La noche siguiente a la ratificación de la nueva constitución ocurrió la catástrofe del litoral, donde decenas de miles murieron atrapados bajo montañas de lodo, la peor catástrofe natural en la historia de Venezuela. Me sorprendió oír que Chávez anunció la muerte de dos mil personas, cuando la Cruz Roja Internacional estimaba 30 mil, pero mucho peor fue su patética manifestación de crueldad hacia víctimas que lo habían perdido todo, al rechazar la ayuda de Estados Unidos.

En los meses siguientes, la retórica de Chávez se hizo más y más socialista. Utilizó las instituciones democráticas para avanzar su “revolución bolivariana”, la cual jamás fue puesta a la consideración de los electores. Nombró a sus lacayos para las posiciones clave, acabando así con la fundamental división de poderes. Chavistas y antichavistas mostraron inicialmente diferencias de clase, quizás debido a que gente con mejor educación detectó primero las intenciones presidenciales. Al comienzo, uno podía asumir que la sirvienta y el taxista eran chavistas, pero no el abogado y el profesor. Hoy, 80% de los venezolanos quiere sacar a Chávez, pero la prensa internacional sigue reportando un enfrentamiento clasista.

Chávez se lanzó de lleno a promover la lucha de clases y recuerdo vivamente sus acusaciones a ejecutivos de PDVSA divirtiéndose en yates, viajando en aviones de la empresa y derrochando el dinero. Entonces, cuando por olvido me dejaba puesta la identificación de la compañía, en la calle me gritaban “corrupta”. Los empleados chavistas comenzaron a verse apesadumbrados, mientras se sustituían en la junta directiva a veteranos de la industria por generales del ejército. Pronto comenzamos a recibir instrucciones estrafalarias. En vano los ejecutivos lucharon contra mandatos absurdos del gobierno, como despachar petróleo a crédito a Cuba a precios especiales, a pesar de los atrasos en sus pagos.

Yo tuve la suerte de aprender sobre el competitivo comercio petrolero internacional bajo experimentados profesionales de PDVSA, pero vi cómo aumentaban las tensiones al tener que defender operaciones cotidianas frente a recién nombrados y hostiles ejecutivos, sin experiencia comercial alguna.

El gobierno también nos mandaba nuevos “clientes” de países como Libia y Colombia que, obviamente, no sabían nada del negocio ni entendían el argot petrolero. Sin intención de cumplir, ofrecían precios absurdos que parecían errores tipográficos en las licitaciones. A uno de ellos lo apodamos “Sr. Leche en Polvo” porque ese era su negocio. Ante la imposibilidad de rechazar legalmente su oferta, se le concedió el pedido, pero como nos imaginábamos, el petrolero jamás llegó, causando pérdidas a la refinería. Algunos compañeros se preguntaban si se estaba utilizando a PDVSA para lavar dinero. Los frecuentes decretos presidenciales exponían a los gerentes a incumplir la ley para cumplir con la “nueva ley”, mientras hacían lo imposible por mantener una reputación internacional de suplidor confiable.

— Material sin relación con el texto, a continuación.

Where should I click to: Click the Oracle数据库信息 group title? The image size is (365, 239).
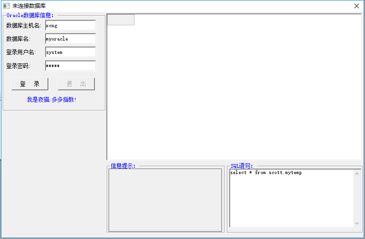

Luego de más de dos años, me fui de Venezuela en enero del 2002 y cuando regresé de visita en diciembre encontré un país diferente. No sólo los médicos que ahora manejan taxis son antichavistas, sino los viejos taxistas también. Los soldados, lejos de proteger a la ciudadanía, atacan a manifestantes pacíficos con gas lacrimógeno y balas de goma. Mis antiguos colegas, atemorizados por sus vidas y el futuro de la nación, participan constantemente en las marchas de la oposición. Más de mil han sido despedidos de PDVSA.

Chávez fue elegido, pero nadie puede considerarlo hoy como un líder democrático, y es emocionante ver que la nación entera apoya el papel que actualmente PDVSA desempeña en la crisis venezolana.

Priscilla West es norteamericana, ex funcionaria de Petróleos de Venezuela.